DESCRIPTION OF THE TASK: Filter these records by the string "Identify", copying each line that holds it.

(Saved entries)
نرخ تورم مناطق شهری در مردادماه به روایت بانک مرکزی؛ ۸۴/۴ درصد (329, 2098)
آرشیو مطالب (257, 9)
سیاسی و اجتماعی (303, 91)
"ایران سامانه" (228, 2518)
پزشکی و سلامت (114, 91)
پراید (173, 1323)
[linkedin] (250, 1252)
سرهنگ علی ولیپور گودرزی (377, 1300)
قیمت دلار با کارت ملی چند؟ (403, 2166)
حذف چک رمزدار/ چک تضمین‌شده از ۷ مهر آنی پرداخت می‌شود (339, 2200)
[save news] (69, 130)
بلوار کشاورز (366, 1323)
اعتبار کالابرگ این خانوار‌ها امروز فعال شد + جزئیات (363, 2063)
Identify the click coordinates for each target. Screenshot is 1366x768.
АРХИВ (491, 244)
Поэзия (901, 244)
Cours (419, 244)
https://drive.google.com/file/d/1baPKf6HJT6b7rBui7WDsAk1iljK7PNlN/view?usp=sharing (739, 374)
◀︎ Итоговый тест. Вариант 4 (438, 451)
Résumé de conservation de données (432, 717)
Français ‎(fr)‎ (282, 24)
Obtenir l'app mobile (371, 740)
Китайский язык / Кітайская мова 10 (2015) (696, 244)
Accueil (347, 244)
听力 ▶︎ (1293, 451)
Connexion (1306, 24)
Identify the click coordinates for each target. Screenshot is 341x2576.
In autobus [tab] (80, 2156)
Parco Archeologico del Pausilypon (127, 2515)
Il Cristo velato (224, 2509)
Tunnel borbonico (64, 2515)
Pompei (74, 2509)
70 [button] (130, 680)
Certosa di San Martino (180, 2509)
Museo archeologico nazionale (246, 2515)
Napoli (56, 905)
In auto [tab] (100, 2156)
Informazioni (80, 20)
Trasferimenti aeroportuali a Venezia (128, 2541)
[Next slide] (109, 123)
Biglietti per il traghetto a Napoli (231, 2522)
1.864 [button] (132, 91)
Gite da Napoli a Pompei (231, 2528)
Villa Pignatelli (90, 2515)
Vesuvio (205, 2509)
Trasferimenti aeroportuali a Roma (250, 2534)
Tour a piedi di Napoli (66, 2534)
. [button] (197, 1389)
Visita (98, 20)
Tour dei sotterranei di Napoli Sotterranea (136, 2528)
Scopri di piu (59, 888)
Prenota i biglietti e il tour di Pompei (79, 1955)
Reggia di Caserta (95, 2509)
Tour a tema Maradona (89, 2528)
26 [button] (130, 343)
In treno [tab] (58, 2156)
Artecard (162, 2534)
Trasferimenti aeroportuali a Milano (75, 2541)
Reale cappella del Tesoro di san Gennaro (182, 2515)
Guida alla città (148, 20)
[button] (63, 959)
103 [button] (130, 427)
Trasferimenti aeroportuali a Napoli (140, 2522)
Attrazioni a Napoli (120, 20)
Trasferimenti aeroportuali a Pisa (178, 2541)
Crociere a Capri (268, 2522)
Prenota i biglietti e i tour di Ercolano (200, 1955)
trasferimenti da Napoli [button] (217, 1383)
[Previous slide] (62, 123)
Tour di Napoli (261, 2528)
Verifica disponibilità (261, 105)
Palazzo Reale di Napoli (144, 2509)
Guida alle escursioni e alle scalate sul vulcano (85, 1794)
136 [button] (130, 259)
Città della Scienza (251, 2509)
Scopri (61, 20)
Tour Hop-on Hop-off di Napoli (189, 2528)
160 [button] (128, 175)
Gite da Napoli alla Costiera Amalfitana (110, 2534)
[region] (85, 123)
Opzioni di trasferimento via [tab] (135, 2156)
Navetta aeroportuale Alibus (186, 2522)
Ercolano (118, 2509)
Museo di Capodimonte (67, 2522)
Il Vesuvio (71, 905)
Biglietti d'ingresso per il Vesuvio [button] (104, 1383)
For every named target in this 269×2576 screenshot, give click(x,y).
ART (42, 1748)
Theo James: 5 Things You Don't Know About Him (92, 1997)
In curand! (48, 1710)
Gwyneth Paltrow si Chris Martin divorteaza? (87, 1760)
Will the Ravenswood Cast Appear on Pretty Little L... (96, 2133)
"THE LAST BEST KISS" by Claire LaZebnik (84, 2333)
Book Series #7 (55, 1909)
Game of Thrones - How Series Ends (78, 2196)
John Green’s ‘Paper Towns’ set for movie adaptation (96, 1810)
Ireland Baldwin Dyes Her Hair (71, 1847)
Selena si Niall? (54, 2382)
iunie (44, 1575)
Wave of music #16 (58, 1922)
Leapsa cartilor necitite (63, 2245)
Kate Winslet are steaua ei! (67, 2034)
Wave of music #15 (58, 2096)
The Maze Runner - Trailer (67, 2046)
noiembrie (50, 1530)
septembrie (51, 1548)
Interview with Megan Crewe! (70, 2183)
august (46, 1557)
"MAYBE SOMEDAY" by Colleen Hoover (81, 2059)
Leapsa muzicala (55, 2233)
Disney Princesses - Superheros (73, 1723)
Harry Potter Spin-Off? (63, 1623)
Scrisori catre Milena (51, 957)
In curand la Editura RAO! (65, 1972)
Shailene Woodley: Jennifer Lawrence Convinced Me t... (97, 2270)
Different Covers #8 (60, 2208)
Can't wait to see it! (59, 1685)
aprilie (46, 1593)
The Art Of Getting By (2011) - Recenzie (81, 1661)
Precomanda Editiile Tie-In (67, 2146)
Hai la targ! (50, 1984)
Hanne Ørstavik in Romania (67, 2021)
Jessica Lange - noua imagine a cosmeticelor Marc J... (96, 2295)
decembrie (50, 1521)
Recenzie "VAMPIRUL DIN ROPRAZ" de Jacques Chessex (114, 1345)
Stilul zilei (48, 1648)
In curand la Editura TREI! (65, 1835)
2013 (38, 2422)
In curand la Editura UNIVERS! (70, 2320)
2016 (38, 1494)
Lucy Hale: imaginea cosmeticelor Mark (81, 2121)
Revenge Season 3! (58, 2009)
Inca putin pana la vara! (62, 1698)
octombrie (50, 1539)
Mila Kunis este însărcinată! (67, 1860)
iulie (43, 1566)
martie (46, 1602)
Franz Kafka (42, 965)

SOLUTION TO THE PROBLEM:
Identify the click coordinates for each target. Screenshot is 1366x768.
Identify the click coordinates for each target. Screenshot is 341x2576.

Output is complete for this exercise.